So I certainly can’t spare another 90 more minutes being cajoled into agreeing that that situation is somehow hilarious and heartwarming and “Christmas-y.”

I might as well just glue plastic holly around my TV and put on Hostel.

I actually have an adverse physical reaction to A Christmas Story, including rapid heartbeat and shortness of breath (and temper).

It should come with a warning label: May cause you to WANT to poke your eyes out.

A Christmas Story was filmed partly in Canada, but so is pretty much every other movie. I like to keep it really patriotic by rewatching the Trailer Park Boys Christmas special instead, the title of which I can’t write here.

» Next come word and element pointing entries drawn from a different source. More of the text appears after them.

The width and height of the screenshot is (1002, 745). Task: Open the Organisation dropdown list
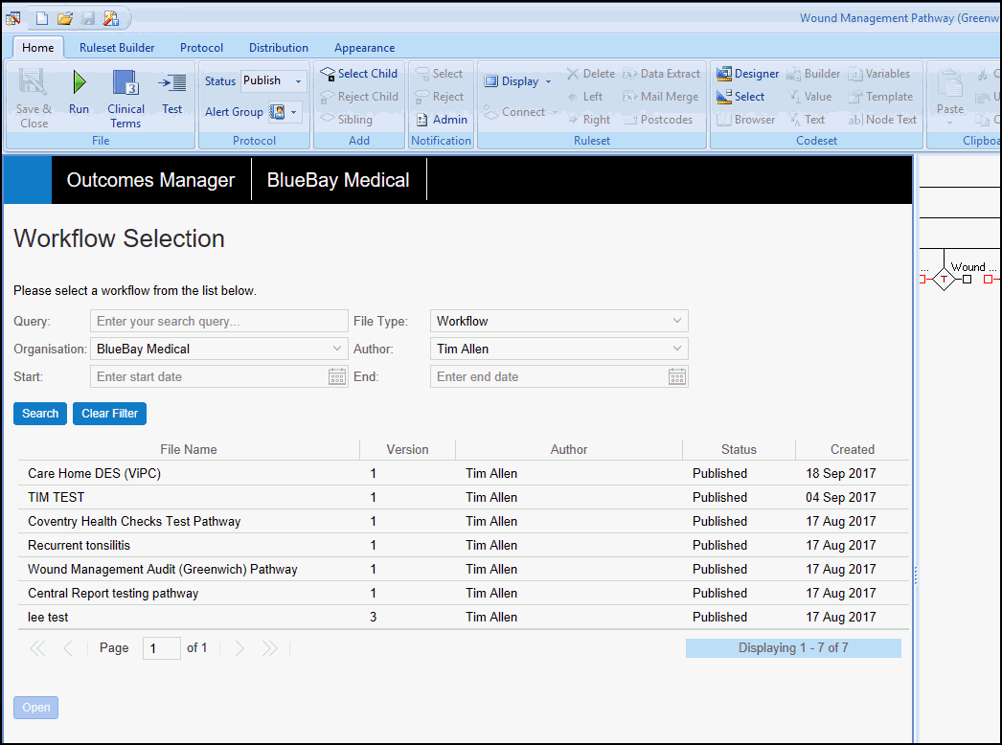[x=337, y=350]

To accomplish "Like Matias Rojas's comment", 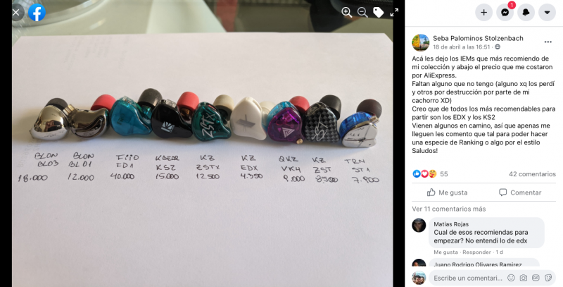I will click(x=445, y=252).
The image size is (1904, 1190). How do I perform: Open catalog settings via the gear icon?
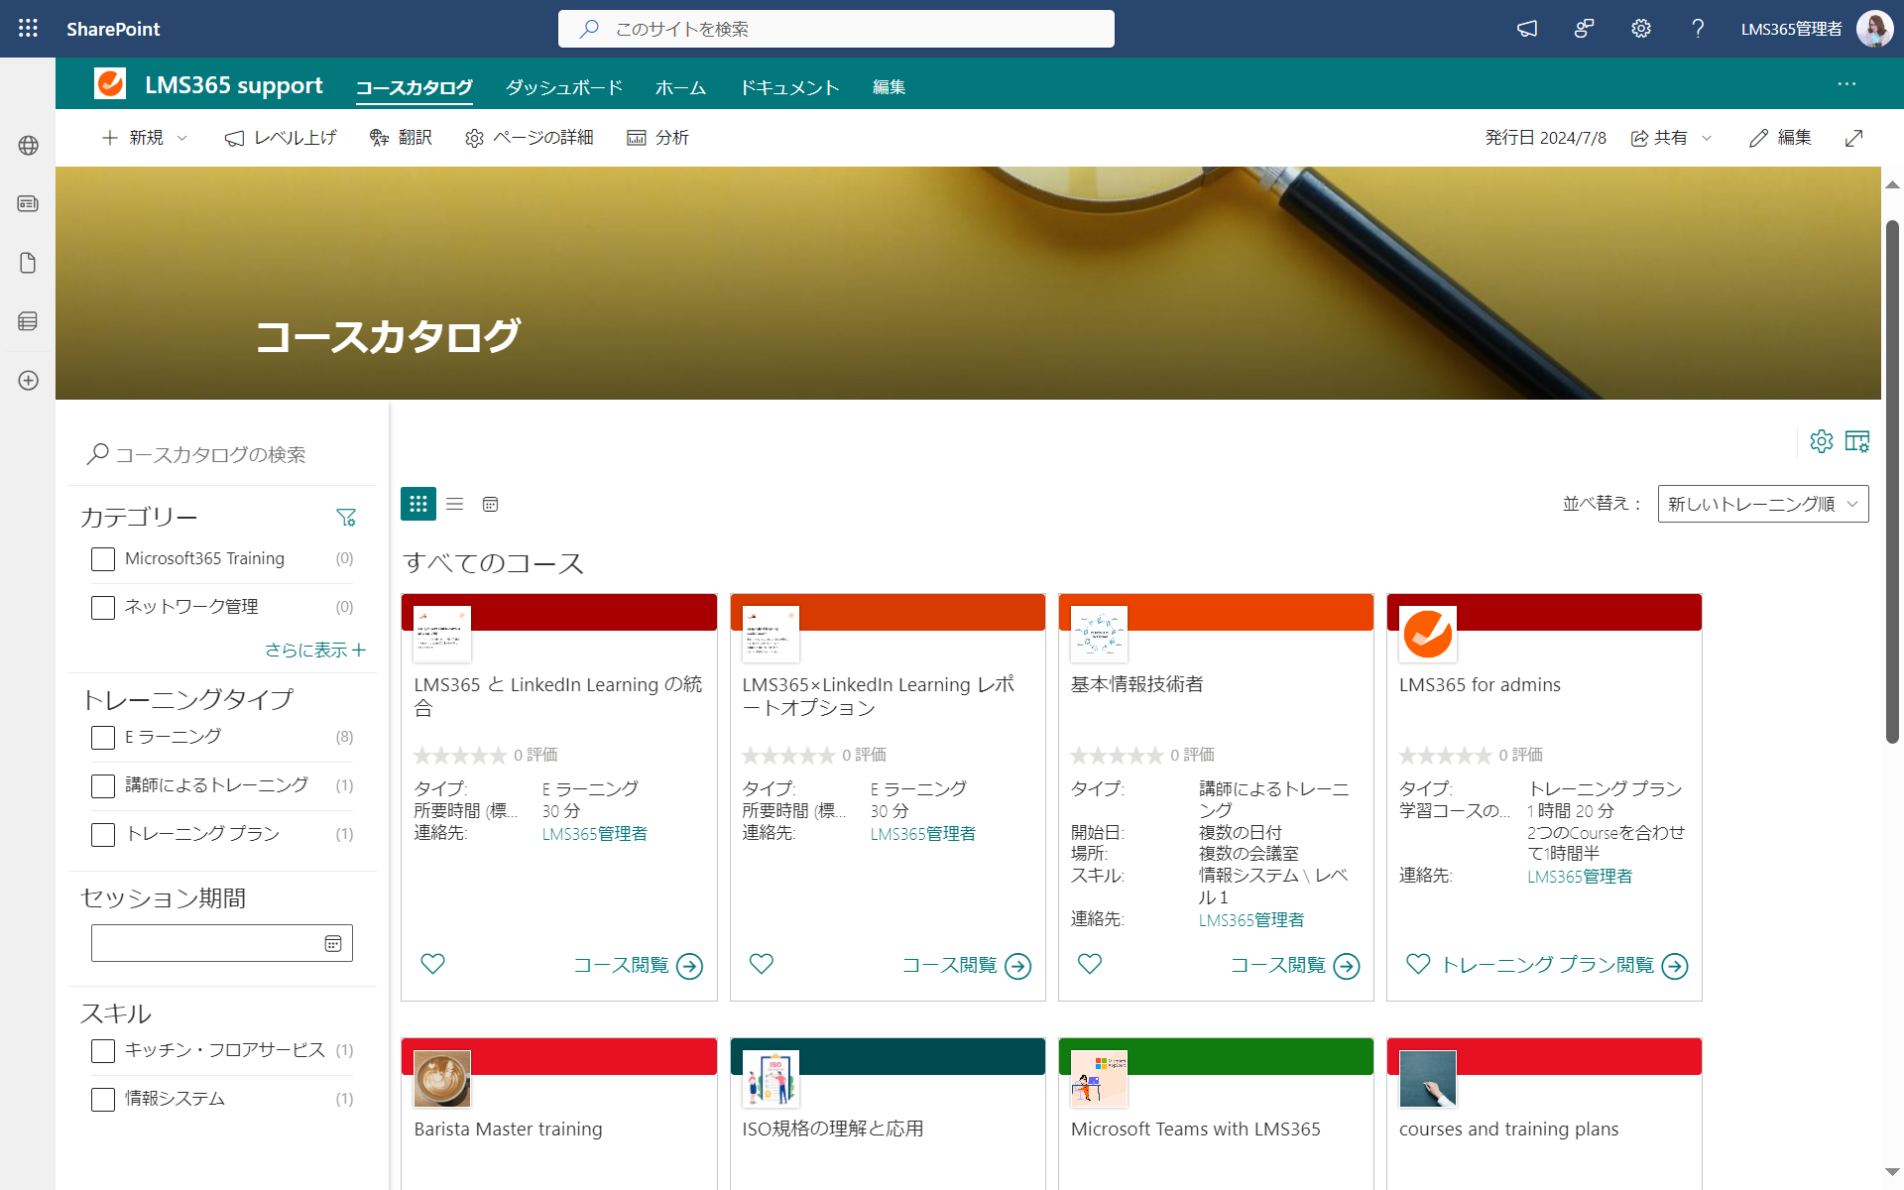(x=1822, y=441)
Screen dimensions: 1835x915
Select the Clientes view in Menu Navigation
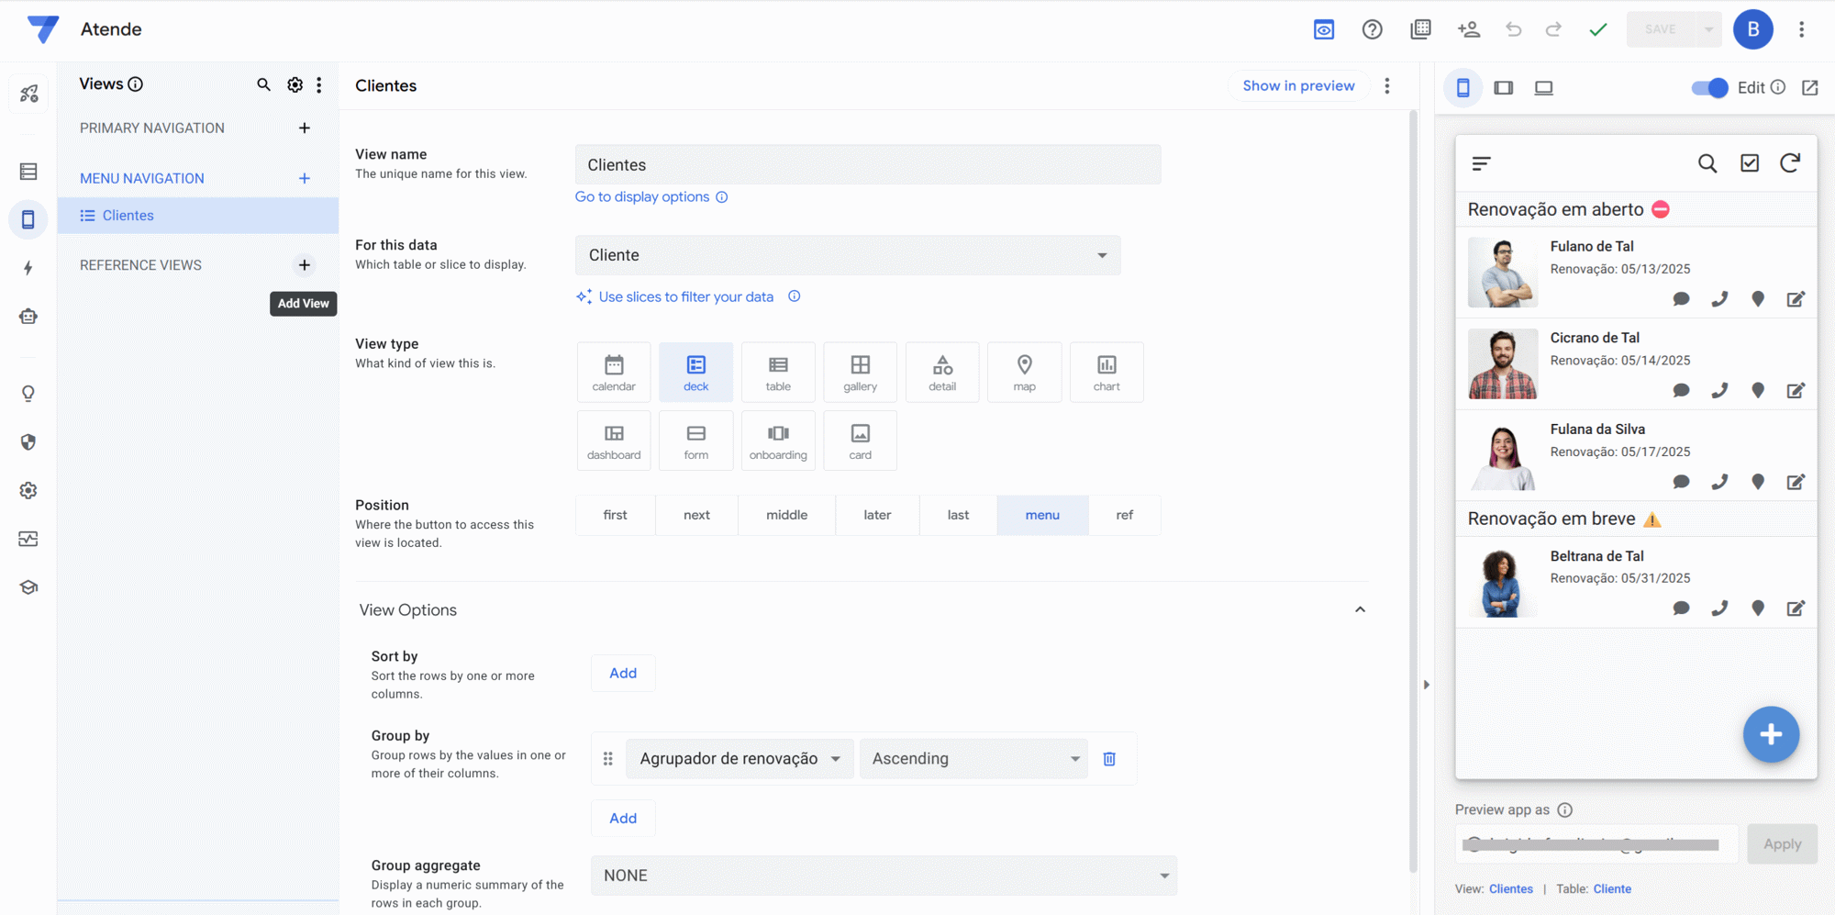pos(128,216)
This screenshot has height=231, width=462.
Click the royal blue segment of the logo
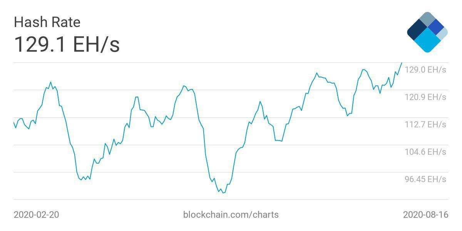coord(436,26)
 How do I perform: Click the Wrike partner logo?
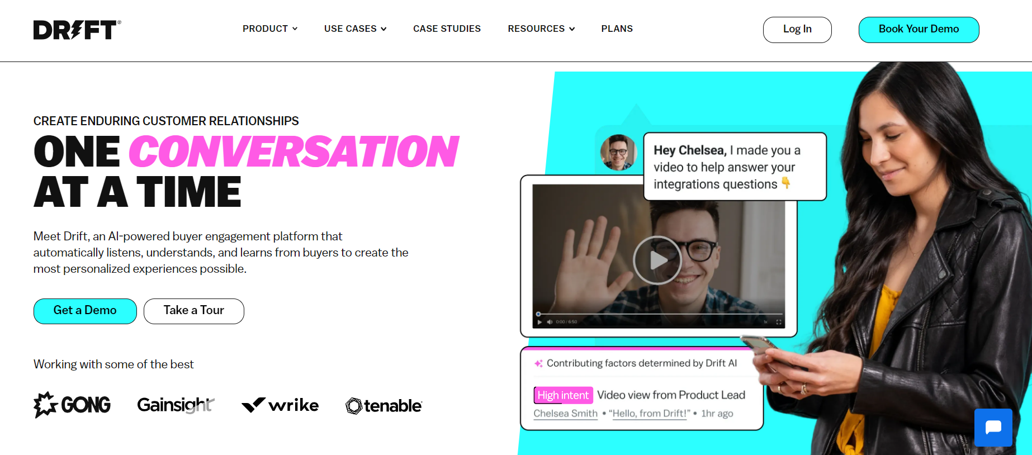280,405
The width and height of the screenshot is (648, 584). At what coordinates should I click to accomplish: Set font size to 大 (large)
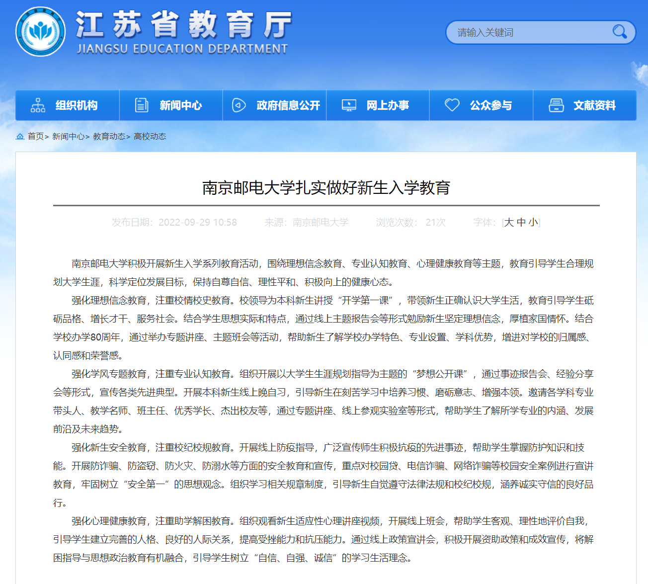pos(509,222)
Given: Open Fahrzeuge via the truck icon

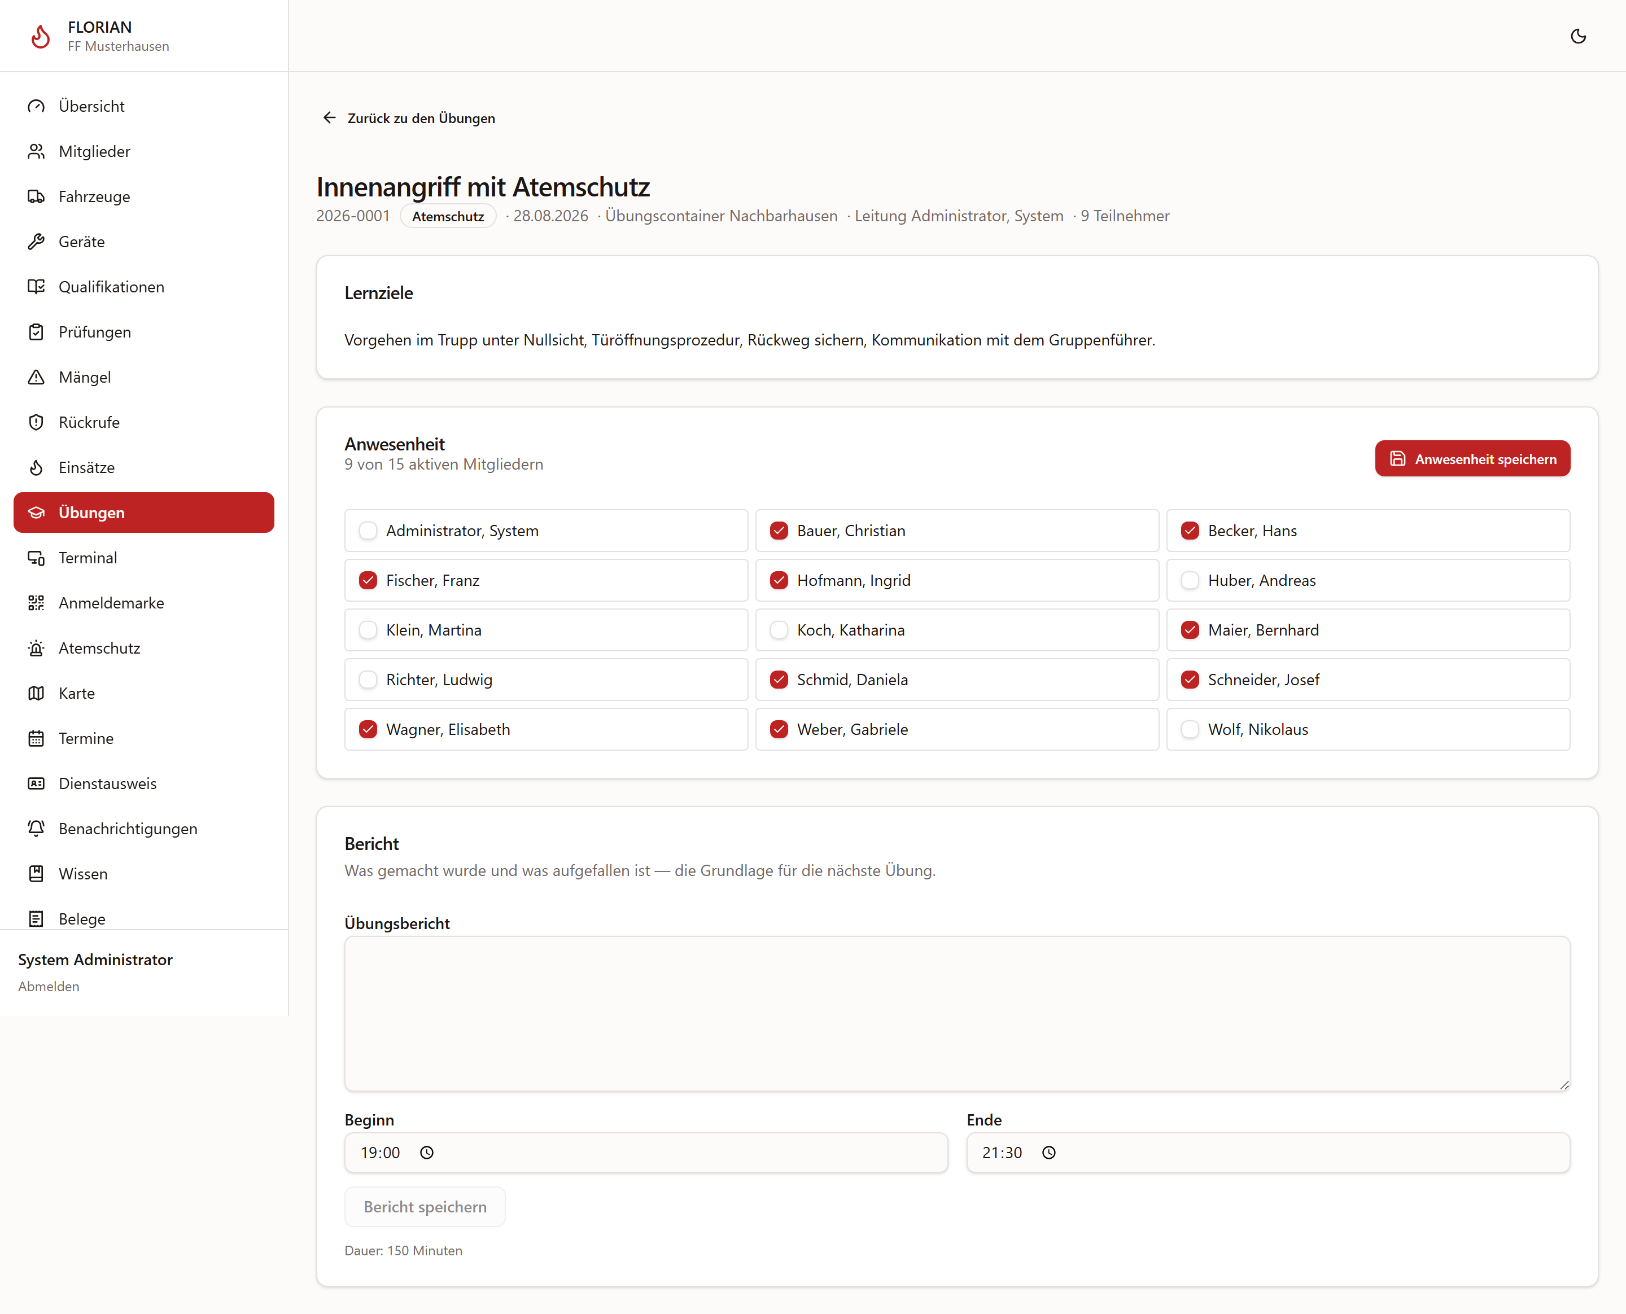Looking at the screenshot, I should click(36, 196).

[Language and content WARNING:]

https://www.youtube.com/watch?v=hEOxHIwvBew

https://www.youtube.com/watch?v=EOLZg257vx4

Yes, I admit it:

Every time Clarence gets his wings, I cry.

But I cry at the end of every movie, and by “every movie,” I mean Galaxy Quest.

Proof that received wisdom is 99% wrong:

Frank Capra gets a bad rap as a shallow sentimentalist who produced little more than “Capra-corn.” In truth, his films are almost as relentlessly, corrosively cynical as Billy Wilder’s.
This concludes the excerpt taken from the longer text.